Final Project Documentation
- Final technical paper. Contains comprehensive information on all systems of the project, and how the contributions of phase five fit in with the achievements of previous phases.
- Final poster. The poster provides information at a glance about phase five's contributions to the project. The customer requirements and engineering requirements are also displayed on the poster.
- Camera mount schematic. This schematic corresponds to the custom 3D printed mount used to restrict the movement of the wide angle camera.
- Software Flow Chart. This provides an overview of how sensor data is processed and how steering/throttle commands are generated by the system.
- Image annotation instructions. This document outlines the steps required to create new image annotations for safezone training/testing.
- Caffe and ENet install instructions. This document provides step-by-step instructions for setting up the required Caffe environment needed to run safezone.
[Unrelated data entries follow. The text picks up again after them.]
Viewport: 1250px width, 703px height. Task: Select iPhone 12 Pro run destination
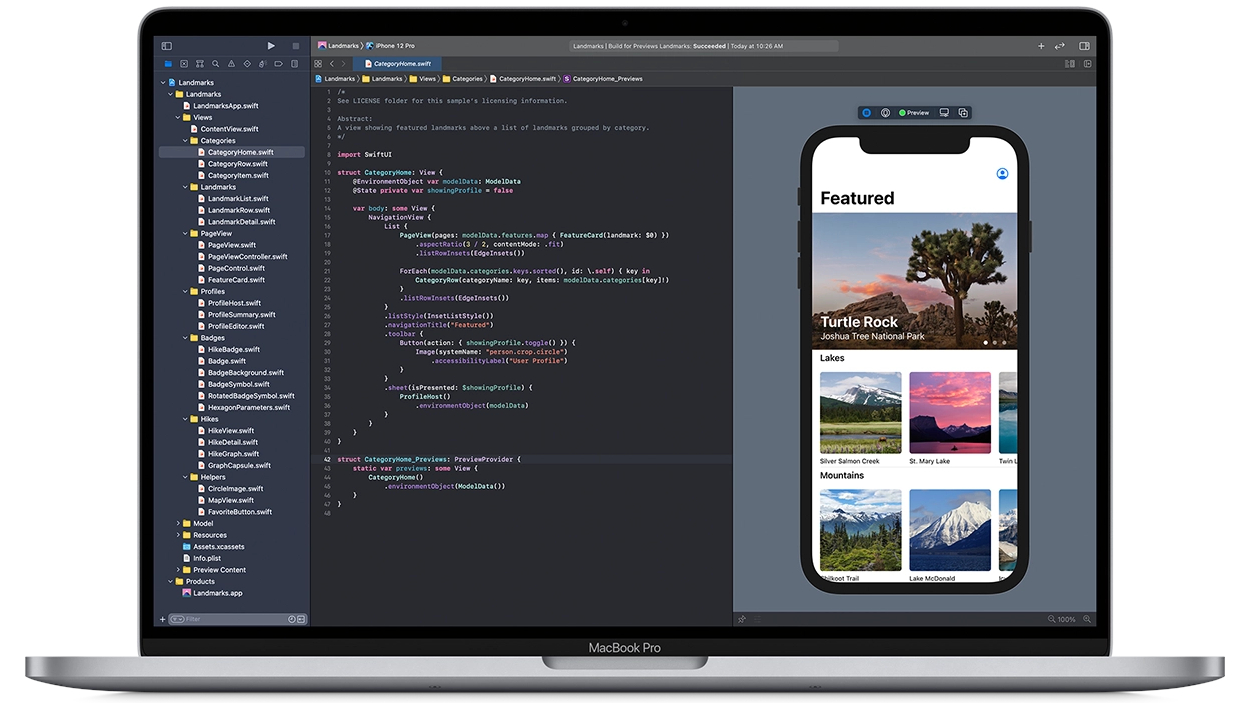pos(395,46)
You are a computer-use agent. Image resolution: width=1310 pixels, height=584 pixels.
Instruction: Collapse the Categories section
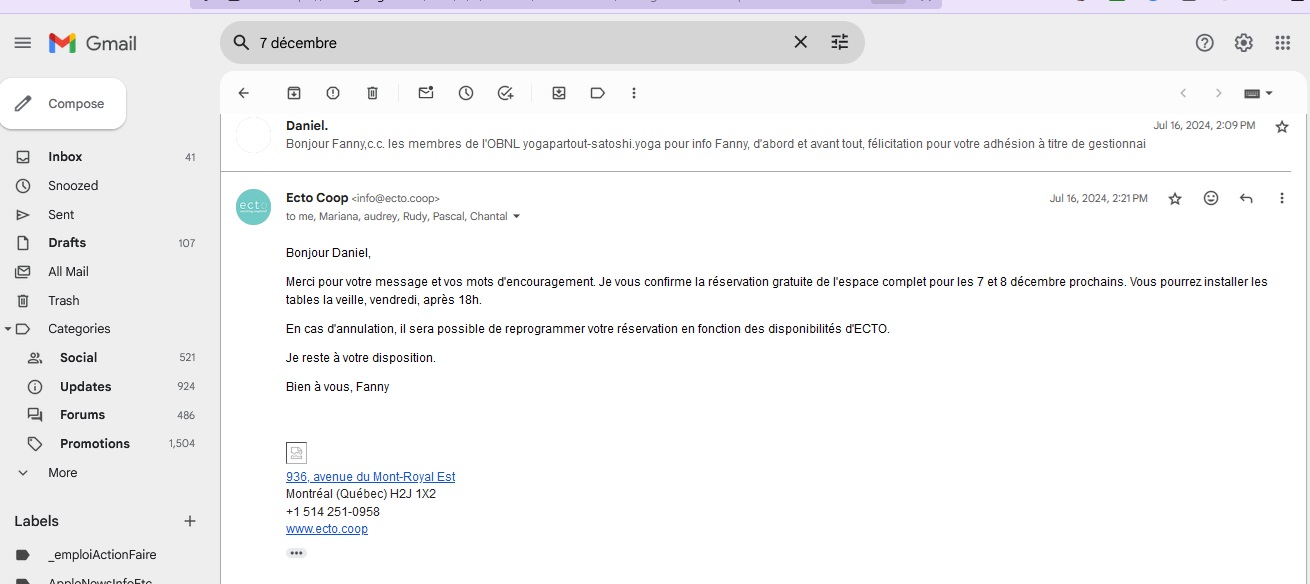(x=8, y=329)
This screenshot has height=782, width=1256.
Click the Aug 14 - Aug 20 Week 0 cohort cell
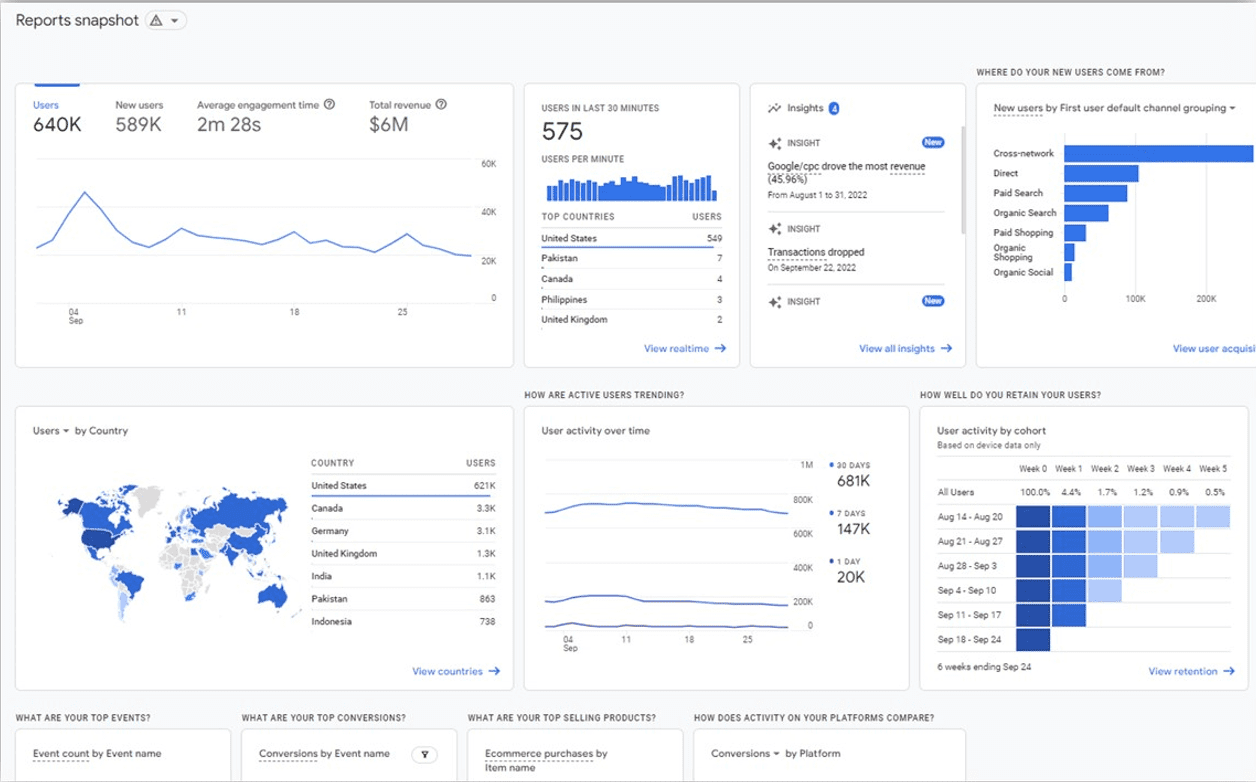(1032, 517)
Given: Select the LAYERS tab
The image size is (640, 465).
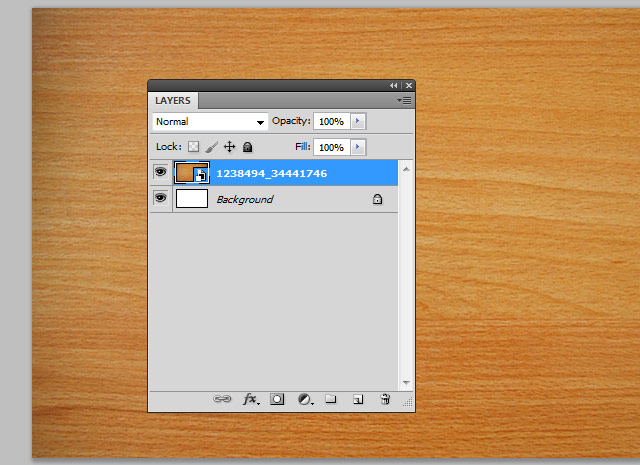Looking at the screenshot, I should (174, 101).
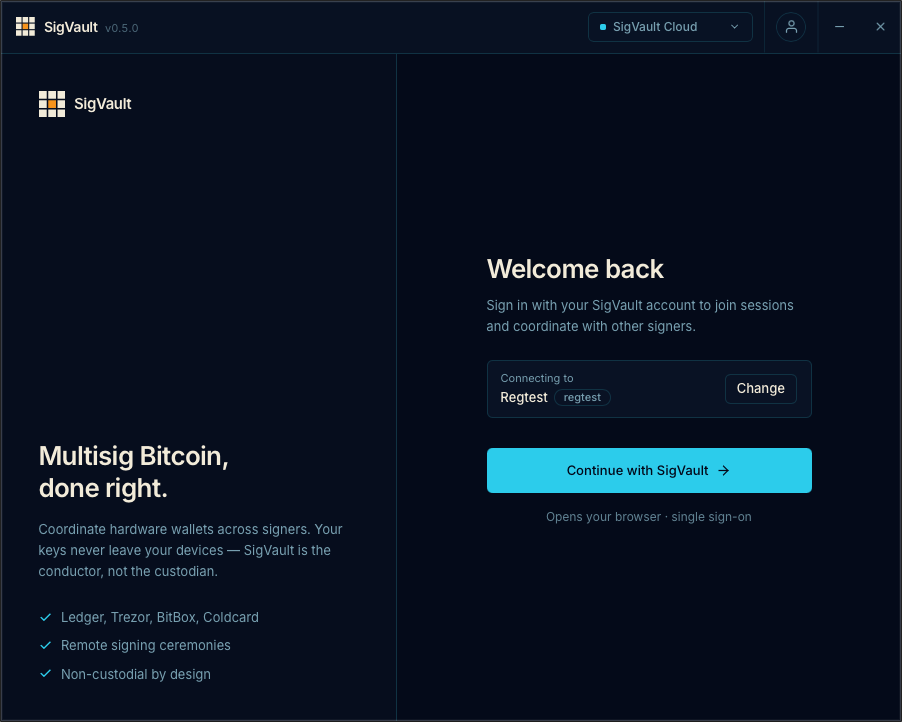The width and height of the screenshot is (902, 722).
Task: Click Change to switch network
Action: coord(760,389)
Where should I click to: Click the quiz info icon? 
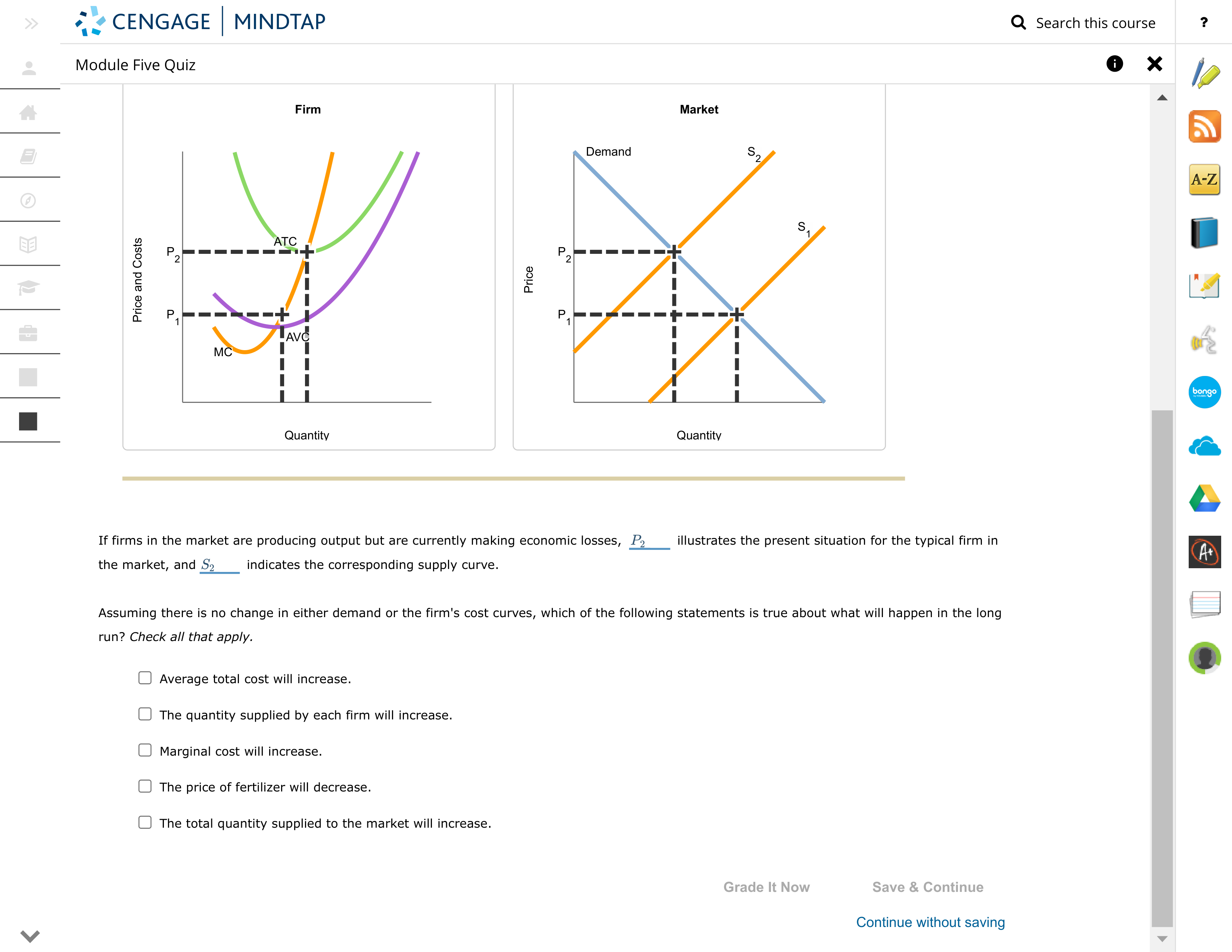click(1115, 64)
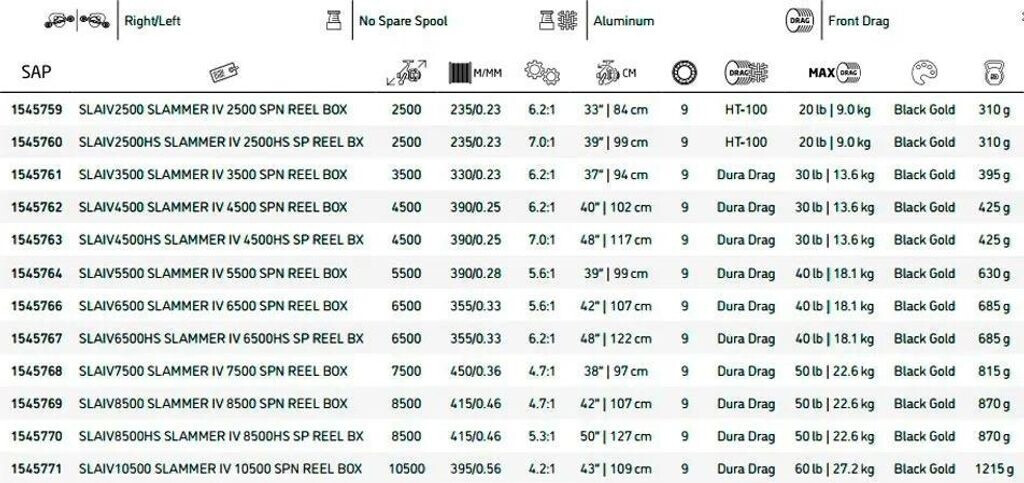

- Operating Manual. This document contains instructions for starting the cart and information on basic operation in the three modes.
Plans for Wrap-up
- Navigation: Currently, the navigation system utilizes a custom local planner, with no global planner. An Artificial Potential Field method is used, in which every obstacle contributes a force on the cart. For wandering purposes, goal points were manually added to keep the cart generally moving forward. Once goal points are decided on a global scale, the manually added local goals should be removed. For obstacle force calculations, the force applied to the cart by each obstacle has an inverse linear relationship to the distance between cart and obstacle. This causes closer obstacles to have higher forces on the cart, which can result in the cart not reacting to obstacles that are farther out. This effect can be undesirable, since the cart should ideally react to obstacles as soon as it sees them, not just if they're close.
Suggested Future WorkThroughout working on the APM, several issues were brought up that future groups should look at resolving and implementing:
- Speed control
- Currently, the APM does not have reliable speed control, so speed is completely open loop with only the existence of how fast the cart is being told to go according to throttle and remote controller throttle inputs. While there exists a set of encoder rings on the rear wheels, there is an issue with one of the encoder rings where it doesn't sense a particular spot on the ring, and thus throws off the number of measured ticks which in turn results in incorrect speed measurements. It has been brought up to the group that there exists an encoder on the drive motor which may be more reliable, so tapping into that encoder for speed measurements or purchasing a new encoder setup will drastically increase localization performance and allow for more fine grained control of the APM with knowledge of its actual speed.
- Optimizing steering, braking, and throttle
- While the steering, braking, and throttle work well, they could stand to be optimized more in terms of reaction time and force. The steering rack takes a lot of time to react in turning from one direction to the other and seems to struggle with turning in general, as indicated by strained buzzing noises from the steering components. Having faster reactive steering will allow for more fine grained control over where the cart is going.
- Attempts to tighten the braking linkage have been made, and while it has improved braking force to some extent, it still takes about 1.5 seconds to fully stop from full autonomous speed. Further exploring improving the braking force, as well as granular control of the brake, would improve safety and reaction time with respect to stopping for obstacles.
- Currently the throttle commands go through one of the Arduinos in the main pc cabinet, which leads to some jitteriness when trying to drive at low speeds. Additionally, while wandering mode does feature dynamic speed control, it is not as reactive in all situations, such as when making hard turns. Exploring an alternate method of controlling the throttle or improving the existing throttle control would help to improve overall control over the APM.
- Optimizing Artificial Potential Field for local
- The Artificial Potential Field method of local navigation based on presence of objects works well, but suffers from some issues. When multiple sensors detect the same object, or if objects such as bushes are detected, this causes a large density of object detections to occur in a small location in the occupancy grid, which in turn puts a large force vector on the cart, which can cause it to react or turn too much, potentially forcing it into situations where it will stop even though there is room for it to proceed. The Artificial Potential Field method is also limited in how far ahead we can react to objects for turning or stopping purposes. Adding more complex logic to better handle detection of objects and their influence on the APM and its direction and velocity of travel, looking further ahead to react to objects, and fine tuning of the stopping mechanics would provide huge benefits to local navigation of the APM and should be a primary objective of future teams.